I downloaded a sales dataset from the internet. A 500K row dataset you can find here (http://eforexcel.com/wp/downloads-18-sample-csv-files-data-sets-for-testing-sales/)
In order to one-click ingest the file into your Azure Data Explorer instance follow these steps.
You should also get started with Kusto Explorer here:
So for our first lesson, once you get the data loaded refer to the tablename you created on ingestion. For me that was sales.
sales | take 200;
Run this query and you should see 200 rows of data. It's worth noting that you can replace take with limit if you fancy. In order to get the row count you can run the following:
sales | count;
Assuming you used the 500K row dataset you should get the number 500000 returned. Now run this query and I'll explain it.

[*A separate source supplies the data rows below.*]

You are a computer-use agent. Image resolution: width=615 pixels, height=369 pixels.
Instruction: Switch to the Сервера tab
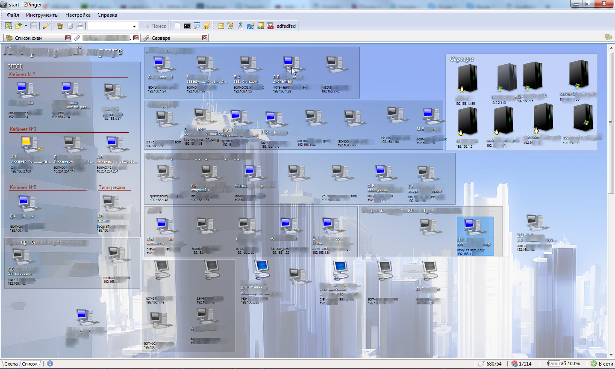click(161, 38)
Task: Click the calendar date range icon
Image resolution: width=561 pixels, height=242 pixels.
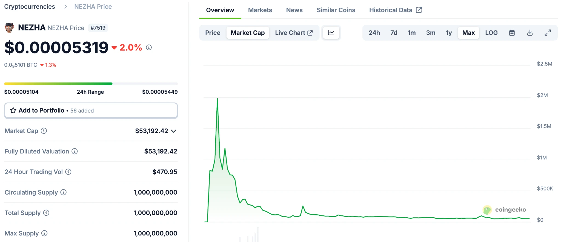Action: 512,33
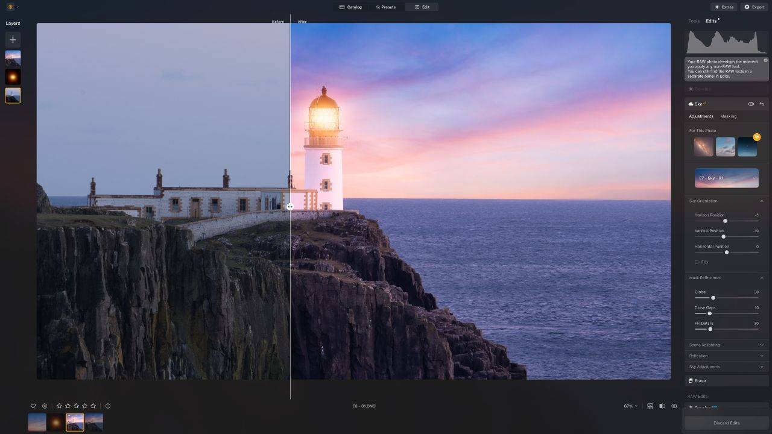Click the emoji feedback icon below the canvas
Image resolution: width=772 pixels, height=434 pixels.
108,406
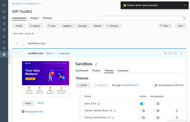Click the pencil icon next to Sandbox title
Viewport: 190px width, 122px height.
(x=96, y=64)
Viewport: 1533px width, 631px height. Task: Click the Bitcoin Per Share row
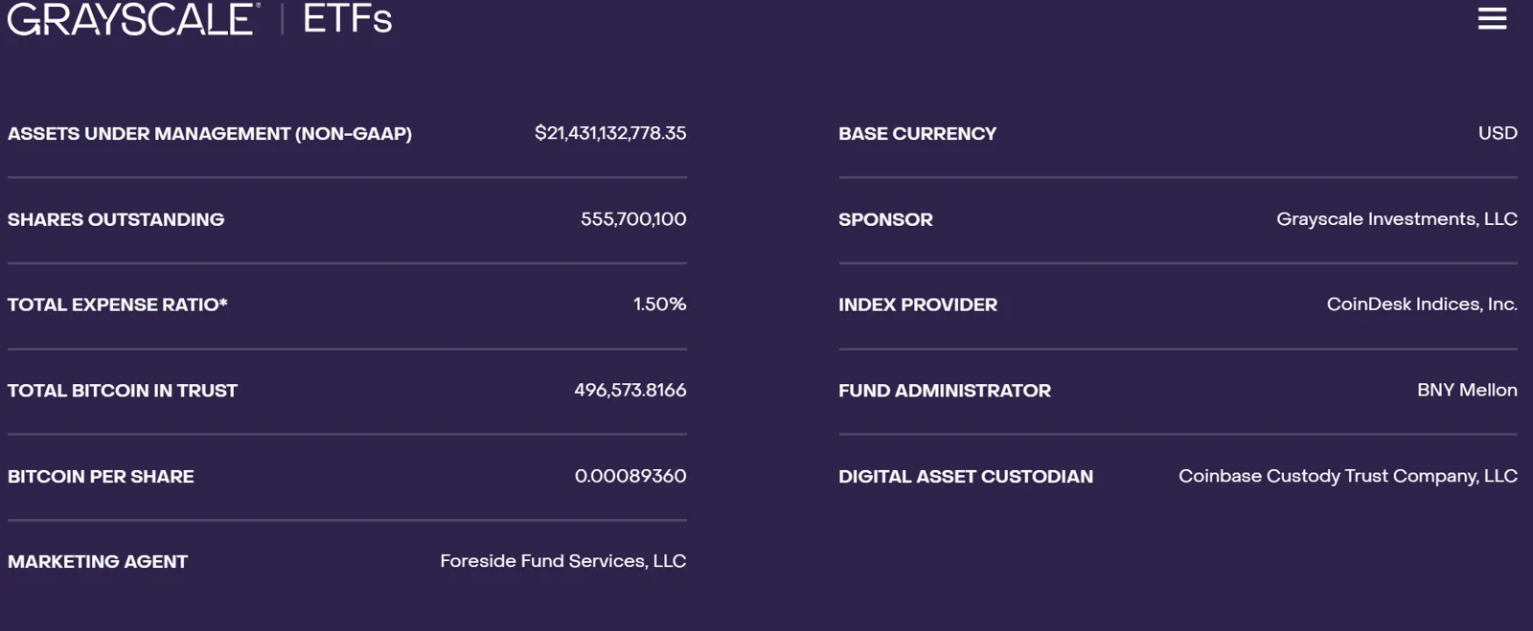100,476
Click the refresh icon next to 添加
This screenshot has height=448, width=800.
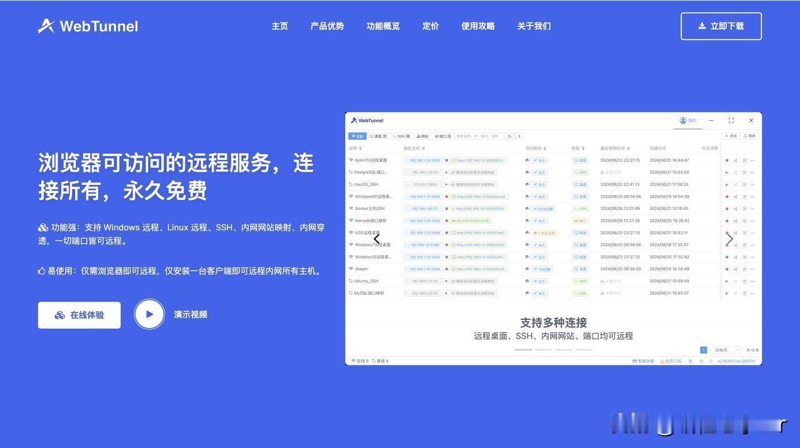(746, 134)
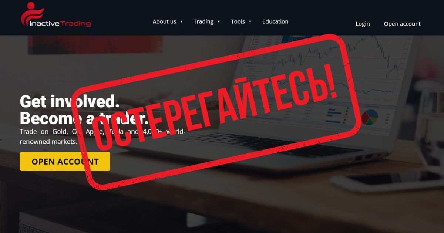Click the Login link

tap(363, 24)
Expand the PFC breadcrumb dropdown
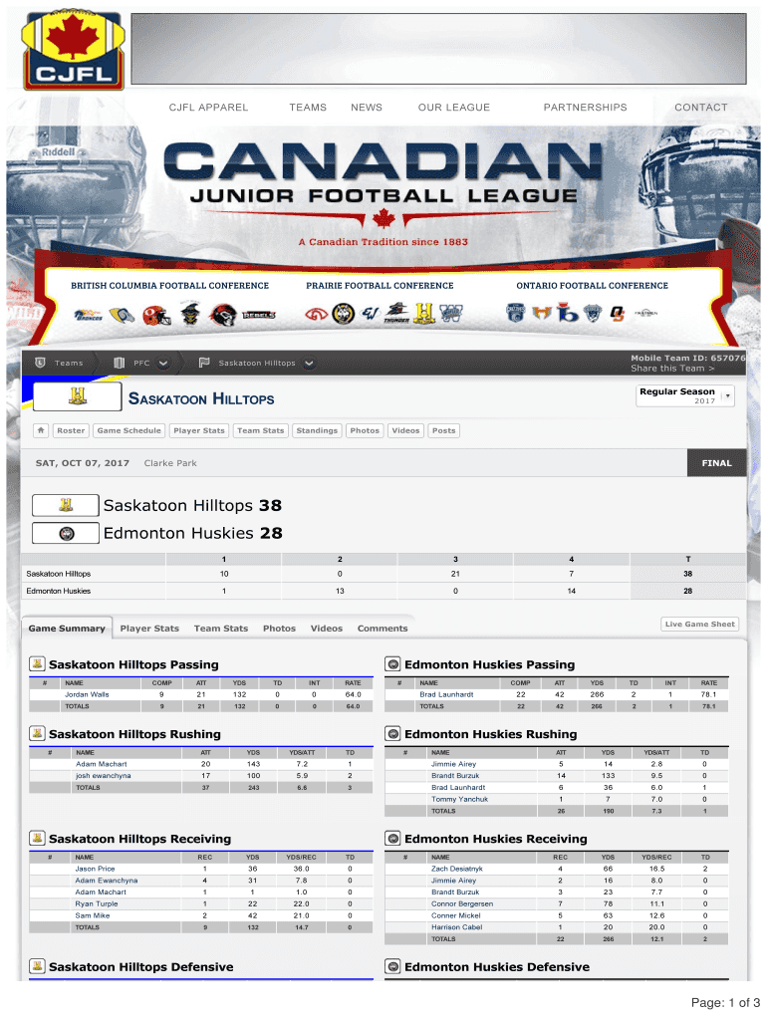 [x=163, y=363]
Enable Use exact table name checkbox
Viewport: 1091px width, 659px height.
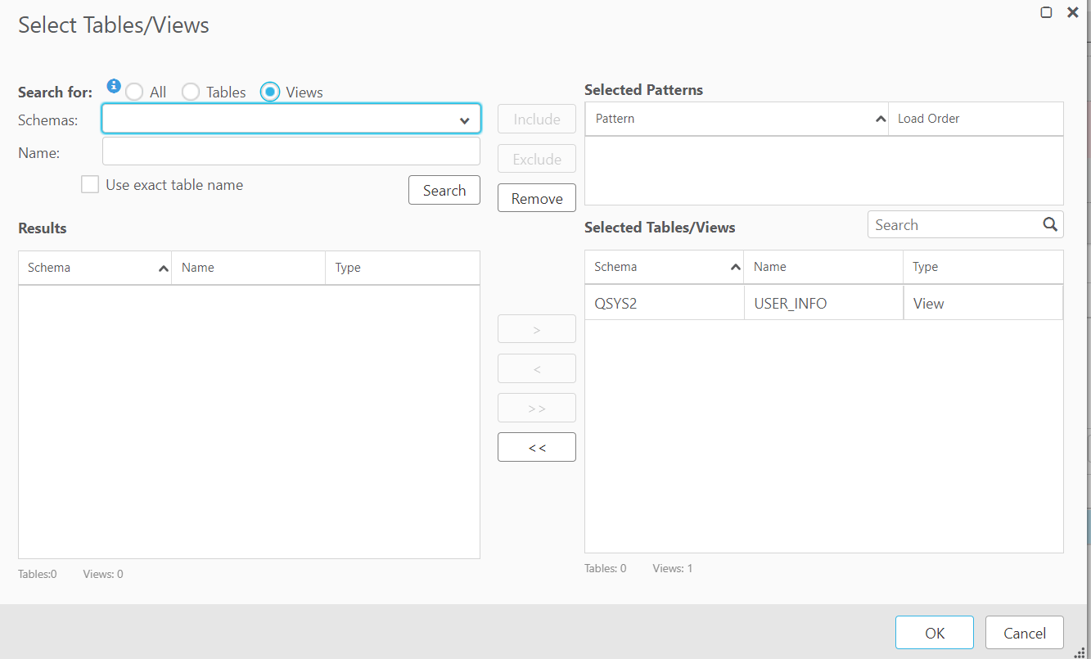(90, 185)
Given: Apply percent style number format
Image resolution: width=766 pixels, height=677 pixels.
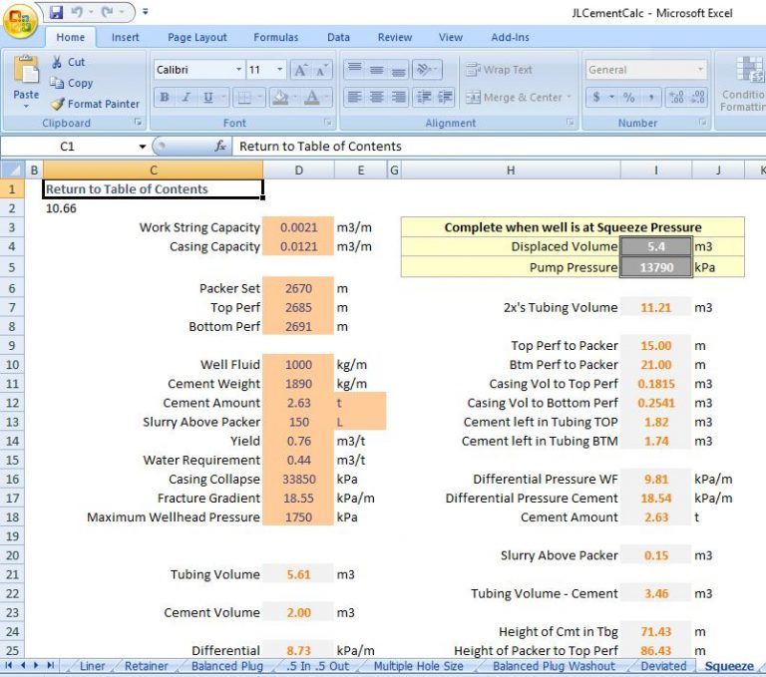Looking at the screenshot, I should click(628, 98).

project Region, Total_Revenue, Order_Date | summarize Earnings = round(sum(Total_Revenue) / 1000000000, 1) by Region, Year = getyear(Order_Date) | order by Region, Year asc;
Okay what happening here:
project Region, Total_Revenue, Order_Date
This is our equivalent of a SQL SELECT which give us the Region, Total_Revenue and Order_Date columns.
summarize Earnings = round(sum(Total_Revenue) / 1000000000, 1) by Region, Year = getyear(Order_Date)
We use the pipe operator to pipe the output to the summarize command and create a new column called Earnings from Total_Revenue. As Total_Revenue is represented in billions we round it to something easier to read and to 1 decimal place and summarize this by Region and the year in Order_Date using the KQL getyear function. This is the same as doing a SQL GROUP BY.
We then pipe the output again so that we can order by region and year ascending and voila we have a simple query which shows us how much each region made per year ordered by Region name.